Éric Caire

Pourquoi nous faisons le pari de l'imputabilité

Depuis maintenant plus d'une décennie, nous avons tous été témoins du gaspillage et des cafouillages au sein de notre administration publique. L'impatience des Québécois est à son comble. Que l'on pense simplement aux nombreuses bourdes du ministère des Transports, les nombreux fiascos informatiques comme le Dossier Santé Québec et les dépenses somptuaires pour certains ministères. Des situations qui, au privé, auraient tout simplement valu aux responsables un congédiement pur et simple.
Au lieu de cela, nous constatons qu'en 10 ans, malgré ces nombreux écarts, aucun haut dirigeant du secteur public n'a perdu son emploi. Pire, ceux-ci font souvent l'objet de «promotions» tout en conservant leurs généreux salaires et avantages.
Il est entendu que les ministres doivent répondre de ce qui se passe dans leurs ministères. Mais qu'en est-il des hauts dirigeants de ces mêmes ministères? Est-ce qu'on doit étirer le principe de responsabilité ministérielle au point d'éviter de réprimander des dirigeants qui sont derrière des fiascos gouvernementaux et des gouffres de dépenses pour les contribuables? À la CAQ nous pensons que non. Que l'imputabilité est une condition incontournable pour ces postes clés. Ça suffit.

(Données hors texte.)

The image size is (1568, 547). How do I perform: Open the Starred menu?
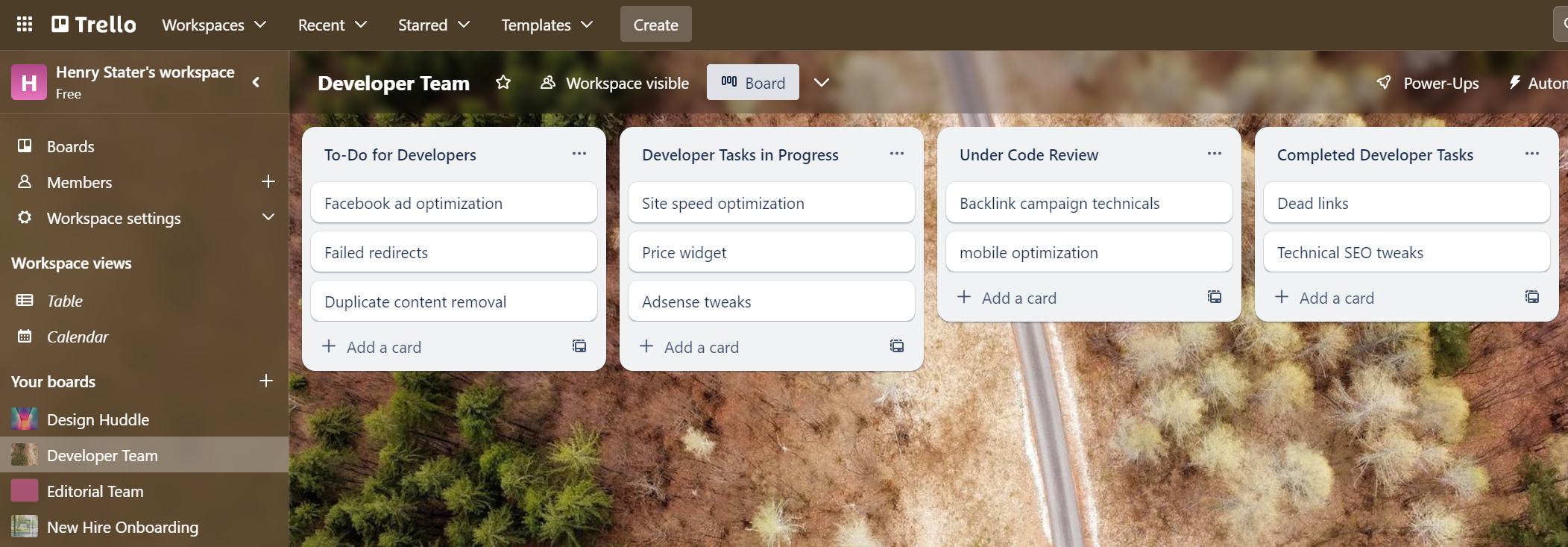[x=433, y=25]
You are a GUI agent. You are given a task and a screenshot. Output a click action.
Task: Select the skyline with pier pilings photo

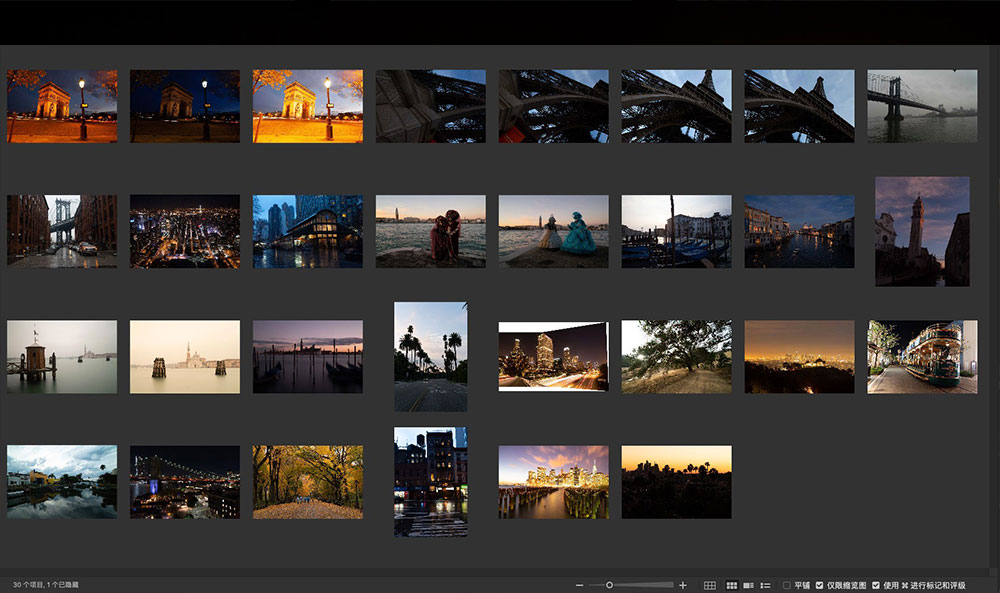(553, 482)
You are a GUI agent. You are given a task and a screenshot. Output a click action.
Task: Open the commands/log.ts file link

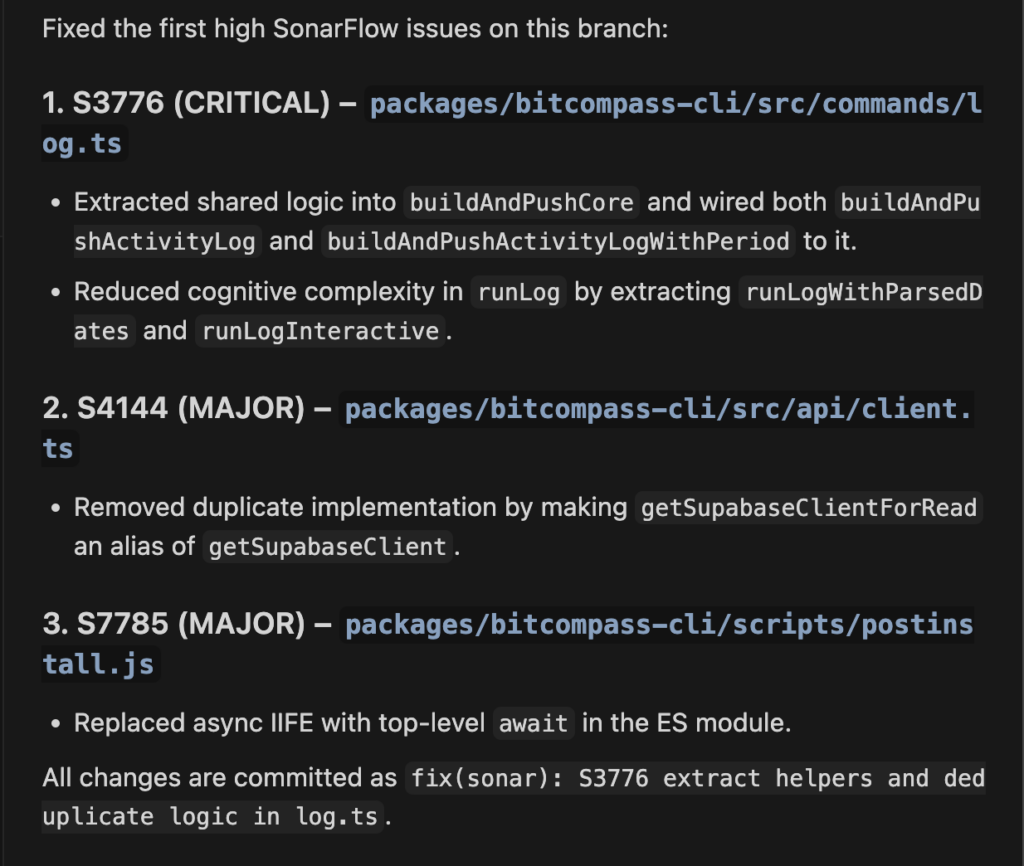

Il est inacceptable qu'un haut dirigeant dont les décisions se sont soldées par un fiasco financier soit récompensé par une «promotion» ou une autre astuce pour le protéger en l'envoyant sur une «tablette dorée». Trop souvent, on a vu ce genre de manoeuvre outrageuse dans la fonction publique québécoise. Il est inadmissible qu'une personne dont l'incompétence coûte cher aux contribuables du Québec puisse jouir d'une totale amnistie pour ses actes. 
En plus des impacts sur les contribuables, le manque de professionnalisme et la gestion déficiente de ces dirigeants ont d'autres conséquences comme la démotivation du personnel sous leur responsabilité et la diminution de la confiance du public dans ses institutions. 
Nous sommes tous et chacun témoins en tant que citoyens du prix que nous payons collectivement pour le manque de rigueur dans la gestion de la prestation des services de plusieurs organismes. Mais depuis trop longtemps, rien n'est fait par les vieux partis qui se sont partagé le pouvoir pour régler ce fléau.
Cette culture doit impérativement changer. Tout le monde en a assez. Pour y mettre fin, ma formation politique a déposé un projet de loi dont l'objectif est de rendre nos hauts dirigeants de ministères et organismes imputables de leurs décisions. Il est grand temps que nous exigions des grands commis de l'État qu'ils rendent compte de ce qu'ils font avec les missions et les deniers que nous leur confions.